On Mon, Apr 27, 2015 at 03:14:49PM -0700, Linus Torvalds wrote:
> On Mon, Apr 27, 2015 at 3:00 PM, Linus Torvalds
> <torva...@linux-foundation.org> wrote:
> >
> > IOW, all the people who say that it's about avoiding context switches
> > are probably just full of shit. It's not about context switches, it's
> > about bad user-level code.
> 
> Just to make sure, I did a system-wide profile (so that you can
> actually see the overhead of context switching better), and that
> didn't change the picture.
> 
> The scheduler overhead *might* be 1% or so.
> 
> So really. The people who talk about how kdbus improves performance
> are just full of sh*t.

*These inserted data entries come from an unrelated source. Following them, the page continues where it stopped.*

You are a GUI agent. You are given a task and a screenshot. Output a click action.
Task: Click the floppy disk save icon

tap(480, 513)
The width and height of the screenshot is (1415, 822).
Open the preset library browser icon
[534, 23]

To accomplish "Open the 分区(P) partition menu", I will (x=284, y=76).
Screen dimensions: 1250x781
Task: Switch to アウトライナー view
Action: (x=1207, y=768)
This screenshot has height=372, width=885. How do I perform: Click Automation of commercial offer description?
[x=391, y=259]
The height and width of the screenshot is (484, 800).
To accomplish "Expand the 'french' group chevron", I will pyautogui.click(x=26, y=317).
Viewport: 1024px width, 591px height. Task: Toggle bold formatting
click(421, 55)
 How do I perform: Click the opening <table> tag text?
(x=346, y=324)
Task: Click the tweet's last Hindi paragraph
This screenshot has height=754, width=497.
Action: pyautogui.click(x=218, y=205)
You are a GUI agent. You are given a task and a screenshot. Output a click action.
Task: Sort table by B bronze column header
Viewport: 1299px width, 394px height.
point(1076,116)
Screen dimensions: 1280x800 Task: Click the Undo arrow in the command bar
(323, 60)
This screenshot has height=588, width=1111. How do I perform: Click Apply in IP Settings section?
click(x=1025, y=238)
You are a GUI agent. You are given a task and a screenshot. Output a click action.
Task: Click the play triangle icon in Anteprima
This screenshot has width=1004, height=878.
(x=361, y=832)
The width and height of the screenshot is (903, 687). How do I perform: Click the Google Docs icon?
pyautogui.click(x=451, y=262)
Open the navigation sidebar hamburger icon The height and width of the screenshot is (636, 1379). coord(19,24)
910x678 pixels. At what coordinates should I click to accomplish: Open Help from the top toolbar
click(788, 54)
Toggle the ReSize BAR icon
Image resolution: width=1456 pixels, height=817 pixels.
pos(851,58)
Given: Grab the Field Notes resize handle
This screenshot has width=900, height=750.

Yes, it improves things, but the improvement
> seems to be 100% "incidental", in that it avoids a few trips down the
> user-space problems.

I was interested how plain UDS performs compared to the
dbus-client/dbus-server benchmark when doing a similar
transaction (RPC call from client1 to client2 via a server,
i.e 4 send() and 4 recv() syscalls per RPC msg).
Since I had worked on socket code for some project anyway, I
decided to write a stupid little benchmark.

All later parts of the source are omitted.